Это было ровно двадцать лет назад

За окном было совсем темно. Джордан сидел за кухонным столом, подвернув под себя ногу, — мать пыталась когда-то отучить его от этой привычки, но безуспешно. Ее дома не было. Вообще никого не было, он один. Стояла удивительная тишина, лишь шорох листьев нарушал ее при порывах ветра. Внезапно он услышал, как распахнулась входная дверь, и в дверном проеме возникла рослая фигура в военной форме. Лицо вошедшего затенял козырек, но Джордан каким-то шестым чувством понял, что этот человек — его отец. Безумная радость охватила Джордана. Отец шагнул в комнату, его черные ботинки чуть поблескивали. Очень медленно он стал приближаться к Джордану, и в этой медлительности таилось что-то угрожающее. Джордан испугался. «Это — я, твой сын», — хотел сказать он, но слова застыли у него в горле.

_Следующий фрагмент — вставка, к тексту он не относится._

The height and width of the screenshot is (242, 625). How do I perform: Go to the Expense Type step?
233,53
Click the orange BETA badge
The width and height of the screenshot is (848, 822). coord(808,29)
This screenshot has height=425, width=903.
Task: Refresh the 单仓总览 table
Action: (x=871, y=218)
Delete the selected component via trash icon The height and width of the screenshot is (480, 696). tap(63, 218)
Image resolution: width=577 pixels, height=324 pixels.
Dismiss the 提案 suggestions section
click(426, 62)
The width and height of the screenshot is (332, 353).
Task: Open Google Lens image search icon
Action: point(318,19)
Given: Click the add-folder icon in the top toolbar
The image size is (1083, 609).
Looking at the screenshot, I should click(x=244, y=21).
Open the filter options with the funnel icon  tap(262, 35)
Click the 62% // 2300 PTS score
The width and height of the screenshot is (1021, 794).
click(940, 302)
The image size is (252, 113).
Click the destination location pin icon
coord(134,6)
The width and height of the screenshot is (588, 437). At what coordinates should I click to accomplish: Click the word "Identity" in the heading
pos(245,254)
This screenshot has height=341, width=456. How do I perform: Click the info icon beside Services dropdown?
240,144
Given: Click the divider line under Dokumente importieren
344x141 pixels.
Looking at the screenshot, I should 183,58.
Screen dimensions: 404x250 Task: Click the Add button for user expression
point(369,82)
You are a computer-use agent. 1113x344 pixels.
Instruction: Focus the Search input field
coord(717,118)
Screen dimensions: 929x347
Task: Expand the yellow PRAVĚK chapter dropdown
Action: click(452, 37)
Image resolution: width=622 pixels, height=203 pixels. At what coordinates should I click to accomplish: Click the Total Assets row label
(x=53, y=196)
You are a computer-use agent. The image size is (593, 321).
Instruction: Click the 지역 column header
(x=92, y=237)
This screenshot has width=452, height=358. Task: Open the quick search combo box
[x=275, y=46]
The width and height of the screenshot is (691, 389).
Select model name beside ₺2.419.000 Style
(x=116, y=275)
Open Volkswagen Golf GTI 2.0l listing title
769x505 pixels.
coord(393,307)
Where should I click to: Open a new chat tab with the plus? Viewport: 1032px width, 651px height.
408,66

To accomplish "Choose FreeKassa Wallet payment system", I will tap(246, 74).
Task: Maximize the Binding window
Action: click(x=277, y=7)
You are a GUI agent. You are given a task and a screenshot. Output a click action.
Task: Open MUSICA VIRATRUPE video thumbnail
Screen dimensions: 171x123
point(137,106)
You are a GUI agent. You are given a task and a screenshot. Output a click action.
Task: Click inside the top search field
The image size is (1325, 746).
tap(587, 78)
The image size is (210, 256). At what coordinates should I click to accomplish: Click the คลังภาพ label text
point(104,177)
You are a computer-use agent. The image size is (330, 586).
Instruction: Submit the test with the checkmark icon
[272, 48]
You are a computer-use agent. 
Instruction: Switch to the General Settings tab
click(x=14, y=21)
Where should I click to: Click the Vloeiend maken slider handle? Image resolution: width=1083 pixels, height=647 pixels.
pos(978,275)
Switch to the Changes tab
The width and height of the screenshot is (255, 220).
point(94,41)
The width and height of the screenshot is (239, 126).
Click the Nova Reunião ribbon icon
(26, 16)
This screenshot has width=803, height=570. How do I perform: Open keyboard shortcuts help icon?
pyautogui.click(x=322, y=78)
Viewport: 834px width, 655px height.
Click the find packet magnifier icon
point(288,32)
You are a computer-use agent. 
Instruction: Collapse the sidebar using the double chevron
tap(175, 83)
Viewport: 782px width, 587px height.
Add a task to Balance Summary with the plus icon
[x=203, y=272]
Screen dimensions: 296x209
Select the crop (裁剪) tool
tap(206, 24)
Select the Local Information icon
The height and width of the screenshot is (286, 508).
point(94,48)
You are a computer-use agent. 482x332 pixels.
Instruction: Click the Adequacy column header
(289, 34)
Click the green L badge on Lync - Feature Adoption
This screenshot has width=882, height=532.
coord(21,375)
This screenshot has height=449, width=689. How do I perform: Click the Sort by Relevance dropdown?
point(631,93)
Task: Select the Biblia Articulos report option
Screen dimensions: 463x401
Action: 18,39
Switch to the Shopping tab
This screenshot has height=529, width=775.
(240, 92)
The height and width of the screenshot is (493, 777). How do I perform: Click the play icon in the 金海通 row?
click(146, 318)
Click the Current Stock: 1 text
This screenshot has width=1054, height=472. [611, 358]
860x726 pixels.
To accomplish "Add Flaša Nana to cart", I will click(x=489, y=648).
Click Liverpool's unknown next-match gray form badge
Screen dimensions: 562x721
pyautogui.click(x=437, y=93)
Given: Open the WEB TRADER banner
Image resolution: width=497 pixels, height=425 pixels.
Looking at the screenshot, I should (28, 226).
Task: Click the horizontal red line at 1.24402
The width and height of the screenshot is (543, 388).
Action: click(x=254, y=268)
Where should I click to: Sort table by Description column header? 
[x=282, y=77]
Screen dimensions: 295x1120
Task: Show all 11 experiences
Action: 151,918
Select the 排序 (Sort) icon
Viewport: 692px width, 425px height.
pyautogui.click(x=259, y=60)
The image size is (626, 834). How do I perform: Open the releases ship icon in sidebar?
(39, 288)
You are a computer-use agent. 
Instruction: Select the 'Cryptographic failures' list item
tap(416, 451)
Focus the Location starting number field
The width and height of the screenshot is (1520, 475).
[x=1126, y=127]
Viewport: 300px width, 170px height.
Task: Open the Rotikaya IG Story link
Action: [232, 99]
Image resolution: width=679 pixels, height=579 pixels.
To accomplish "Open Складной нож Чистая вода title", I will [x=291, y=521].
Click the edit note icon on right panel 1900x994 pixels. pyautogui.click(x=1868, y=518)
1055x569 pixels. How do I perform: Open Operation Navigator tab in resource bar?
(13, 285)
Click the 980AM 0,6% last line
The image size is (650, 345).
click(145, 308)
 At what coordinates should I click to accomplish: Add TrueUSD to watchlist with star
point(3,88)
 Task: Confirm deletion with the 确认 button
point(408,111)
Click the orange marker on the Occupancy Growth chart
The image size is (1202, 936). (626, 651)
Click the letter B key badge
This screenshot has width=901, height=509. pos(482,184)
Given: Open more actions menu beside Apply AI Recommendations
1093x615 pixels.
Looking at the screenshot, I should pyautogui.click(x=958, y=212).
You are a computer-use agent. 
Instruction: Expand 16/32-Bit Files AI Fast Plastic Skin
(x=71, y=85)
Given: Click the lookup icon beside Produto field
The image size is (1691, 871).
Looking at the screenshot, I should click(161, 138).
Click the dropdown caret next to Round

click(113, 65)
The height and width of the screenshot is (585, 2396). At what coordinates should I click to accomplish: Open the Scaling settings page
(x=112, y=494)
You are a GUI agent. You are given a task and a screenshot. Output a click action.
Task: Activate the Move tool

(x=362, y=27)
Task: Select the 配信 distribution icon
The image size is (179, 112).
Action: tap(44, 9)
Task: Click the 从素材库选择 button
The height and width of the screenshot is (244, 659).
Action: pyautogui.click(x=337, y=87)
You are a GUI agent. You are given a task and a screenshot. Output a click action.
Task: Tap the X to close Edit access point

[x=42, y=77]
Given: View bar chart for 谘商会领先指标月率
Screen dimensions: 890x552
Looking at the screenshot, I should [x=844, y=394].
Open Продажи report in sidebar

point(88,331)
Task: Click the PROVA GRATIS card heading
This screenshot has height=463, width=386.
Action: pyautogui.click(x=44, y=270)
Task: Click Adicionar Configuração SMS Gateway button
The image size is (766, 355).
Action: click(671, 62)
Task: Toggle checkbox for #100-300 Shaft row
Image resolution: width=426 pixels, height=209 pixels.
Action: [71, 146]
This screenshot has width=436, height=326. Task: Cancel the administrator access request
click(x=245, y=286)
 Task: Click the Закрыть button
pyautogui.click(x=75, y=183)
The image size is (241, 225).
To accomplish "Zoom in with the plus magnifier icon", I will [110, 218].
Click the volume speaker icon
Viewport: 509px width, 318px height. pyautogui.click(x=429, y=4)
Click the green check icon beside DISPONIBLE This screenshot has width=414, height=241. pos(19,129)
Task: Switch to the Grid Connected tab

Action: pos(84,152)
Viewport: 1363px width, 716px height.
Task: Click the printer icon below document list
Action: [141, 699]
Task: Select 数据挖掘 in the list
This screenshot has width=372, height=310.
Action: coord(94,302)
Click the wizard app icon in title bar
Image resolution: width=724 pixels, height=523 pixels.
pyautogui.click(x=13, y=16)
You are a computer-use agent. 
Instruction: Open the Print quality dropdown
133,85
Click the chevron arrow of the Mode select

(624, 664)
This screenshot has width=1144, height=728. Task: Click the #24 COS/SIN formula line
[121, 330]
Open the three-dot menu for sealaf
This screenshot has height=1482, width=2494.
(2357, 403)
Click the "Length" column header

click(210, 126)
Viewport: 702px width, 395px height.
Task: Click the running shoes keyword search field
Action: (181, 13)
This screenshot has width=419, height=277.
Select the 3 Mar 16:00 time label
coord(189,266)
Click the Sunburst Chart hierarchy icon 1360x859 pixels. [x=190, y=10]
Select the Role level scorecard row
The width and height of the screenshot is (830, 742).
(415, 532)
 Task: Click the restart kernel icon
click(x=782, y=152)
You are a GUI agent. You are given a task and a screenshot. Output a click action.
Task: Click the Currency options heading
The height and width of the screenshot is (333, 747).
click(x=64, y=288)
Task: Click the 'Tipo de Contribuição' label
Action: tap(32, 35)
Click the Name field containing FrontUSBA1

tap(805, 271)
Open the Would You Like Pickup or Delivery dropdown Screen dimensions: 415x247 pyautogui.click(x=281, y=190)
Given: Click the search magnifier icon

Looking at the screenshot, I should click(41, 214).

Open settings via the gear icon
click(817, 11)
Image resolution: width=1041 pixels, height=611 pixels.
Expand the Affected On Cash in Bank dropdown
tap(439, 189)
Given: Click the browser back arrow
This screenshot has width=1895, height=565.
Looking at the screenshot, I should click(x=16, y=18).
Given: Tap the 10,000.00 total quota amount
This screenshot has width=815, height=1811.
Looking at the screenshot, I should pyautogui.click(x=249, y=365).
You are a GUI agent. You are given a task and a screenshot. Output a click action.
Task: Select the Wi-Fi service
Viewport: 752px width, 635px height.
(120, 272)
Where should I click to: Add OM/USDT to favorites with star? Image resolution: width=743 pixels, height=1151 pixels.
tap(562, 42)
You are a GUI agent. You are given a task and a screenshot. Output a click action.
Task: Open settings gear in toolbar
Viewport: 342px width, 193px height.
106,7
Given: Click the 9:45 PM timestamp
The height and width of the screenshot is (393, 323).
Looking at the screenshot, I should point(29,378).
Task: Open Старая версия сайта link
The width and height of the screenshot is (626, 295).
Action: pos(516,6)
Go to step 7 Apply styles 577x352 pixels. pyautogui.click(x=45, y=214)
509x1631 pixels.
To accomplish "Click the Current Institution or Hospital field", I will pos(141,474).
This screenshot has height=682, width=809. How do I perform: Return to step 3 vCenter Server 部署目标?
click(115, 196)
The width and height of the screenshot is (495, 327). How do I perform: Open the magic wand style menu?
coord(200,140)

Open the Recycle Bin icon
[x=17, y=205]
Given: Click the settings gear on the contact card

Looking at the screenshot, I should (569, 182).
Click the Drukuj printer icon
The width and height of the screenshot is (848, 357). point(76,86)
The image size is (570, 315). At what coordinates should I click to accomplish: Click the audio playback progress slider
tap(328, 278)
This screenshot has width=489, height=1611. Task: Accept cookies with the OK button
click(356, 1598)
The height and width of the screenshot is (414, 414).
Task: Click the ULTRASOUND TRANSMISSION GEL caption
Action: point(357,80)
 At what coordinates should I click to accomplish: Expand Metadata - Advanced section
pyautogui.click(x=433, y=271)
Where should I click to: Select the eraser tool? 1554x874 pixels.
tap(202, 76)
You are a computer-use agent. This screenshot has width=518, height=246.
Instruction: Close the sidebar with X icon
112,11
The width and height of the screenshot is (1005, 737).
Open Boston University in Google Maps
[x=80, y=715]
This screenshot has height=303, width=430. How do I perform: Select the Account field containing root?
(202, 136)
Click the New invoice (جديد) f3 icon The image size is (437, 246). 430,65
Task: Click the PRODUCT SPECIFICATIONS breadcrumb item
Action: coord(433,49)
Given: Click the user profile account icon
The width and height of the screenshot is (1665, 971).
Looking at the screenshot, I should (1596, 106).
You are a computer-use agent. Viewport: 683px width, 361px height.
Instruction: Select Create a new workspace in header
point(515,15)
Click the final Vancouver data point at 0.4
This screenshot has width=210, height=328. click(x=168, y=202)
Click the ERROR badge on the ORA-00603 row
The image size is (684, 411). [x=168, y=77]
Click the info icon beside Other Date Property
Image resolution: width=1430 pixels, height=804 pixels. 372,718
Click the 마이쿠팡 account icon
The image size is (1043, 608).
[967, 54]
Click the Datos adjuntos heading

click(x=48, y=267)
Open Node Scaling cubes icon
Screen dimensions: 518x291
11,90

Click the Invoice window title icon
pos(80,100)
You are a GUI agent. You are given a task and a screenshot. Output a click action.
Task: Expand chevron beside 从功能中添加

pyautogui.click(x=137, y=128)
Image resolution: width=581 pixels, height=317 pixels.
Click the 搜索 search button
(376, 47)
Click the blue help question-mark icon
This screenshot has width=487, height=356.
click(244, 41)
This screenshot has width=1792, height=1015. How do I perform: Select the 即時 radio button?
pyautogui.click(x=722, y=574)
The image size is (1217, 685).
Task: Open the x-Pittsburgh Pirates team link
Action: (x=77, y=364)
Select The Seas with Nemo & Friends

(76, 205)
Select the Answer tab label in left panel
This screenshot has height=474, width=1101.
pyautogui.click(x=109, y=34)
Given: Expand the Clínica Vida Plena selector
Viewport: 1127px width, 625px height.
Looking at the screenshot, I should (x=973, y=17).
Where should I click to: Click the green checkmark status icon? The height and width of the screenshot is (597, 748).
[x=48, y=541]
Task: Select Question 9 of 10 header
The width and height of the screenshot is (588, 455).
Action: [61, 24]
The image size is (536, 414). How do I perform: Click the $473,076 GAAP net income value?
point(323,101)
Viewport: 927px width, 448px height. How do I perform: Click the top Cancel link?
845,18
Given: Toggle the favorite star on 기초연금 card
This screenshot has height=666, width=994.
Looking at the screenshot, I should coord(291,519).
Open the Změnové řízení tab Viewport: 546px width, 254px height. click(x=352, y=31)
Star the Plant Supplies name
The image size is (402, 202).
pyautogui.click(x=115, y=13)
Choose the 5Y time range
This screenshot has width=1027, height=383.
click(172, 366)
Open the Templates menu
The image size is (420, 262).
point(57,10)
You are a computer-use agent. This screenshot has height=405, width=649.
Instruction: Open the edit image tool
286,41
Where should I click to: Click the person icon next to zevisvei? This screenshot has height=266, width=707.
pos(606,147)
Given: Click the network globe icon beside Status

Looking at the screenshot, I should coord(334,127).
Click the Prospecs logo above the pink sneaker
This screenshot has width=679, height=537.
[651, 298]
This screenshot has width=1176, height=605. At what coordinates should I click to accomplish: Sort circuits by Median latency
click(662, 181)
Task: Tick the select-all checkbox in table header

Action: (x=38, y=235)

Человек в форме вытянул вперед руку, и Джордан в ужасе отпрянул. В руке отца была гремучая змея. Джордан хотел выскочить из-за стола, но от страха не мог пошевелиться. Змеиная голова приближалась, чуть раскачиваясь из стороны в сторону. Несмотря на страх, Джордану мучительно хотелось увидеть лицо отца. Сейчас он вступит в круг света от кухонной лампы. Тогда все наконец станет понятно… Джордан все вглядывался — под армейской фуражкой была лишь чернота. Змеиные глаза поблескивали совсем рядом, в нескольких дюймах. Звук от хвоста гремучей змеи стал громче. «Ты не можешь это сделать! Я собираюсь стать президентом Соединенных Штатов!» — мысленно крикнул Джордан, и тут его отец вступил в пятно света, и…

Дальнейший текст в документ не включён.